■ **Records from a data source**:
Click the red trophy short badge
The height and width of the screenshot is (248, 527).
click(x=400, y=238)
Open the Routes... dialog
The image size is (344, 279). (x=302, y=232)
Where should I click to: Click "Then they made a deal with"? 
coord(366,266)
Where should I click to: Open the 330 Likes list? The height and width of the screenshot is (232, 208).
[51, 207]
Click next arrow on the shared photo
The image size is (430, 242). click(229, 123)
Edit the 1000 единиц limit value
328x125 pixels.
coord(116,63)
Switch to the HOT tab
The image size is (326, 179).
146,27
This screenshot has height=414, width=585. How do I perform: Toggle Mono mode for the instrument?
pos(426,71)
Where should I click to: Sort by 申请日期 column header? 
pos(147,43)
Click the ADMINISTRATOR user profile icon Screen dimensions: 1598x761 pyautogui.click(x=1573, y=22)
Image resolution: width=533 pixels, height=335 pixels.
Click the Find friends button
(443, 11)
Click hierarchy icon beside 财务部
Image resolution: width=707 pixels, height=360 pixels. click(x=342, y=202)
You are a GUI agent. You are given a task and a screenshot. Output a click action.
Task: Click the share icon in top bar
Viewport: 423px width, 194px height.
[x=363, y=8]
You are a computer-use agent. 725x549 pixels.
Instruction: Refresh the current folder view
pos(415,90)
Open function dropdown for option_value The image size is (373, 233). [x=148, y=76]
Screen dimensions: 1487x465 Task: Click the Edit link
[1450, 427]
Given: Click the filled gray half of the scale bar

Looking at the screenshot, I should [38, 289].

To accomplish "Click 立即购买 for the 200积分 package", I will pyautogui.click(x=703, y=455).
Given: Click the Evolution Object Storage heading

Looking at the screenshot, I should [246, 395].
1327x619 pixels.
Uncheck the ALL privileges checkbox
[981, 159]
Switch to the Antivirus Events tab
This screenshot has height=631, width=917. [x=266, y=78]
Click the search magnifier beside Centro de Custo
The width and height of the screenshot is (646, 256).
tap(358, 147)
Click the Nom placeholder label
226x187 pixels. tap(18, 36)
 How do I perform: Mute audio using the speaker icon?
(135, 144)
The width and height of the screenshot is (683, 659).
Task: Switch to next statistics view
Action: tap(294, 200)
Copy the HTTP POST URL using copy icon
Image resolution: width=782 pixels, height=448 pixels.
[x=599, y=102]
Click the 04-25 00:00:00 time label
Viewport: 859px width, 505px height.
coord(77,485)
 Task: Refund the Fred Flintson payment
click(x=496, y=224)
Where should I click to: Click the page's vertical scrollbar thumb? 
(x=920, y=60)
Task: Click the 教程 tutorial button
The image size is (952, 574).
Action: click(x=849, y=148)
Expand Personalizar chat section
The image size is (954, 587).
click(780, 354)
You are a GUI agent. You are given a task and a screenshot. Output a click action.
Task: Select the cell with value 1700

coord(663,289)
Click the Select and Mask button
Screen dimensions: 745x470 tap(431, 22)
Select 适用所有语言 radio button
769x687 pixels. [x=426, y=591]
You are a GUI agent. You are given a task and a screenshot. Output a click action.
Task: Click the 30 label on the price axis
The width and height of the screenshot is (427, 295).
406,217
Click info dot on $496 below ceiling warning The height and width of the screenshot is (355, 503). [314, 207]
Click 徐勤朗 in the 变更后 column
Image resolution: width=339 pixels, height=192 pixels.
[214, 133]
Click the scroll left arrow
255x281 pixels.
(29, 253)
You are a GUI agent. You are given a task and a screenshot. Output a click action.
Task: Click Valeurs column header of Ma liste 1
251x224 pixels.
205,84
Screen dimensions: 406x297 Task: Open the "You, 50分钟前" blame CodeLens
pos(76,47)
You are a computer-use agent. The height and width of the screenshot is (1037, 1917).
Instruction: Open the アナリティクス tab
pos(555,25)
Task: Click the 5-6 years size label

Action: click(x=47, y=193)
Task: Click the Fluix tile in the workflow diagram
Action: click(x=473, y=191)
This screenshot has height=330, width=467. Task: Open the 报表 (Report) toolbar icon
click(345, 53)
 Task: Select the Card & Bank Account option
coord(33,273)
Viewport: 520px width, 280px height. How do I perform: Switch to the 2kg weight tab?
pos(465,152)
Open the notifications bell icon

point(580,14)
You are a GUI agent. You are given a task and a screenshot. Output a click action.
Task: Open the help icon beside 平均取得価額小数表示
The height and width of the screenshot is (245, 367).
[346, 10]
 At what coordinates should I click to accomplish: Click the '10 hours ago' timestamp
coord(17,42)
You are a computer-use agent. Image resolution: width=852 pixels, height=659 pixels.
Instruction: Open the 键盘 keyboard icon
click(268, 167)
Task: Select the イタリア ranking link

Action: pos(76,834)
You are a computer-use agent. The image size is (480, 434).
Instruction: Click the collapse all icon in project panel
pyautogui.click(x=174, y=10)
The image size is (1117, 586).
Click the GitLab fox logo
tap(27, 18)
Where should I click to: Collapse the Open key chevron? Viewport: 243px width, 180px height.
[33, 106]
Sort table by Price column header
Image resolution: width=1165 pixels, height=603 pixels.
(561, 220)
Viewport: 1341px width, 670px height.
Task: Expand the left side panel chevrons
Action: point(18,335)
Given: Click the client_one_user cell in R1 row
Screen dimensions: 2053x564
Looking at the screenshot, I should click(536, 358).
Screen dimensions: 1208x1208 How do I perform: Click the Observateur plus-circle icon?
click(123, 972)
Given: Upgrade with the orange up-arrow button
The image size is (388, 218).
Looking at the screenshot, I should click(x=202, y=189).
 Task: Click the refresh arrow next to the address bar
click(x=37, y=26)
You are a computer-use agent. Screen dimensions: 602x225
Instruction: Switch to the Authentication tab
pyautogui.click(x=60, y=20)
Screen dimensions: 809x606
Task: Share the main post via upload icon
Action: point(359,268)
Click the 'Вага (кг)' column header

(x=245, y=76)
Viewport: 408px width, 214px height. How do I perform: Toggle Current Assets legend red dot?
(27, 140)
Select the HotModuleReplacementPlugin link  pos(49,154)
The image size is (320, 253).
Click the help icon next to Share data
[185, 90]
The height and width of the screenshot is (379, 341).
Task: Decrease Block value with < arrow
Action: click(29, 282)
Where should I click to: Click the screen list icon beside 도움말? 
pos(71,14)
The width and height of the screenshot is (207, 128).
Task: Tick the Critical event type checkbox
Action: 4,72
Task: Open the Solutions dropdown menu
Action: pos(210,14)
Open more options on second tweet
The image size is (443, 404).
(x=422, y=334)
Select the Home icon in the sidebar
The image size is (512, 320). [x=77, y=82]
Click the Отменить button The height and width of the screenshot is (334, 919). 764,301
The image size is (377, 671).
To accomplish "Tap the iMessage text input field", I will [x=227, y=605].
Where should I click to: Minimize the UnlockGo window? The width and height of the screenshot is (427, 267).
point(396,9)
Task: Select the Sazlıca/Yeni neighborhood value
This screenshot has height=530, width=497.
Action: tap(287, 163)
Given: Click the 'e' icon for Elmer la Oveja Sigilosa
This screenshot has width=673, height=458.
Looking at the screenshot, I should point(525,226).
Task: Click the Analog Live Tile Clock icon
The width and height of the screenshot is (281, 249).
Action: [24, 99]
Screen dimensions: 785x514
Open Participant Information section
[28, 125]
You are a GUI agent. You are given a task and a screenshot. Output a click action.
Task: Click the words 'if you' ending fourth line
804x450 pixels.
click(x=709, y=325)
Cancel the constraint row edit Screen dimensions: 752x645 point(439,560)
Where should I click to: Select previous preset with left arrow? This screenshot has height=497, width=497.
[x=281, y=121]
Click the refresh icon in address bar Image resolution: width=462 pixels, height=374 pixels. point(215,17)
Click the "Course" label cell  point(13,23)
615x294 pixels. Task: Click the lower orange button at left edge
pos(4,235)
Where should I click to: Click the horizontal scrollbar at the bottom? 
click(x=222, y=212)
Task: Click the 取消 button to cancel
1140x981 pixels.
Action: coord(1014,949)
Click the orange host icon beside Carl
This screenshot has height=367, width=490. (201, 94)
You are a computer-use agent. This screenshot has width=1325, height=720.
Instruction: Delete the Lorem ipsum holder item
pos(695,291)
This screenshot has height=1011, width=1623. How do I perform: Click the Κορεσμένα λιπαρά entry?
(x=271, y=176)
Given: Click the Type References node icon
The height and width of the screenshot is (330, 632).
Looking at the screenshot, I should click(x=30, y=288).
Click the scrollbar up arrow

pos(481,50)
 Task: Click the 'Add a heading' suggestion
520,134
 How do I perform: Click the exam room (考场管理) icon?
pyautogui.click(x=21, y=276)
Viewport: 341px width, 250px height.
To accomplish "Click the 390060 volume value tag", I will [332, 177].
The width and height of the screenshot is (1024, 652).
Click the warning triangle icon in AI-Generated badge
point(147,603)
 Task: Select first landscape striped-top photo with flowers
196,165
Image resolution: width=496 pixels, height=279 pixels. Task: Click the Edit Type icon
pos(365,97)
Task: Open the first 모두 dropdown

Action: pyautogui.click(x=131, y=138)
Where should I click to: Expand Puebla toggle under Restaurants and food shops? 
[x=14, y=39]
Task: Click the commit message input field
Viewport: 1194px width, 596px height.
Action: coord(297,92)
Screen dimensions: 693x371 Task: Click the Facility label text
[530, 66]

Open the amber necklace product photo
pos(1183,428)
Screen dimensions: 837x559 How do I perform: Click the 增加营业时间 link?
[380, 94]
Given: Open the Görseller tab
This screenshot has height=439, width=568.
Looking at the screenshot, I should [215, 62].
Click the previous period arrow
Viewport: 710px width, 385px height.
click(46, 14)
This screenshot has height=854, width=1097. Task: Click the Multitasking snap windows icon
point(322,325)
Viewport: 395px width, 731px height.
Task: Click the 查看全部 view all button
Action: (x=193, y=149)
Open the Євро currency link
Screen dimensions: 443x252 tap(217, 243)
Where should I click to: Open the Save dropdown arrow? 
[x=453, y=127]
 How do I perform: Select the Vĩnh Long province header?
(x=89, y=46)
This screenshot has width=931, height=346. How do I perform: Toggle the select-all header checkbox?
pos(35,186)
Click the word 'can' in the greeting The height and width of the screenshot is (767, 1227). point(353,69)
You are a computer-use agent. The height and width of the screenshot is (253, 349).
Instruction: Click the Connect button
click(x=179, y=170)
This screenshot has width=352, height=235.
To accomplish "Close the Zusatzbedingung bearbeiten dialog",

■ **Work instructions**: Could you transcribe the entries above word for word, from the line with "Task: Open the help icon beside 平均取得価額小数表示" down to the line with "Open more options on second tweet", keeping both?

■ **Written response**:
Task: Open the help icon beside 平均取得価額小数表示
The height and width of the screenshot is (245, 367).
[346, 10]
 At what coordinates should I click to accomplish: Click the '10 hours ago' timestamp
coord(17,42)
You are a computer-use agent. Image resolution: width=852 pixels, height=659 pixels.
Instruction: Open the 键盘 keyboard icon
click(268, 167)
Task: Select the イタリア ranking link

Action: pos(76,834)
You are a computer-use agent. The image size is (480, 434).
Instruction: Click the collapse all icon in project panel
pyautogui.click(x=174, y=10)
The image size is (1117, 586).
Click the GitLab fox logo
tap(27, 18)
Where should I click to: Collapse the Open key chevron? Viewport: 243px width, 180px height.
[33, 106]
Sort table by Price column header
Image resolution: width=1165 pixels, height=603 pixels.
(561, 220)
Viewport: 1341px width, 670px height.
Task: Expand the left side panel chevrons
Action: point(18,335)
Given: Click the client_one_user cell in R1 row
Screen dimensions: 2053x564
Looking at the screenshot, I should click(536, 358).
Screen dimensions: 1208x1208 How do I perform: Click the Observateur plus-circle icon?
click(123, 972)
Given: Upgrade with the orange up-arrow button
The image size is (388, 218).
Looking at the screenshot, I should click(x=202, y=189).
 Task: Click the refresh arrow next to the address bar
click(x=37, y=26)
You are a computer-use agent. Screen dimensions: 602x225
Instruction: Switch to the Authentication tab
pyautogui.click(x=60, y=20)
Screen dimensions: 809x606
Task: Share the main post via upload icon
Action: point(359,268)
Click the 'Вага (кг)' column header

(x=245, y=76)
Viewport: 408px width, 214px height. How do I perform: Toggle Current Assets legend red dot?
(27, 140)
Select the HotModuleReplacementPlugin link  pos(49,154)
The image size is (320, 253).
Click the help icon next to Share data
[185, 90]
The height and width of the screenshot is (379, 341).
Task: Decrease Block value with < arrow
Action: click(29, 282)
Where should I click to: Click the screen list icon beside 도움말? 
pos(71,14)
The width and height of the screenshot is (207, 128).
Task: Tick the Critical event type checkbox
Action: 4,72
Task: Open the Solutions dropdown menu
Action: pos(210,14)
Open more options on second tweet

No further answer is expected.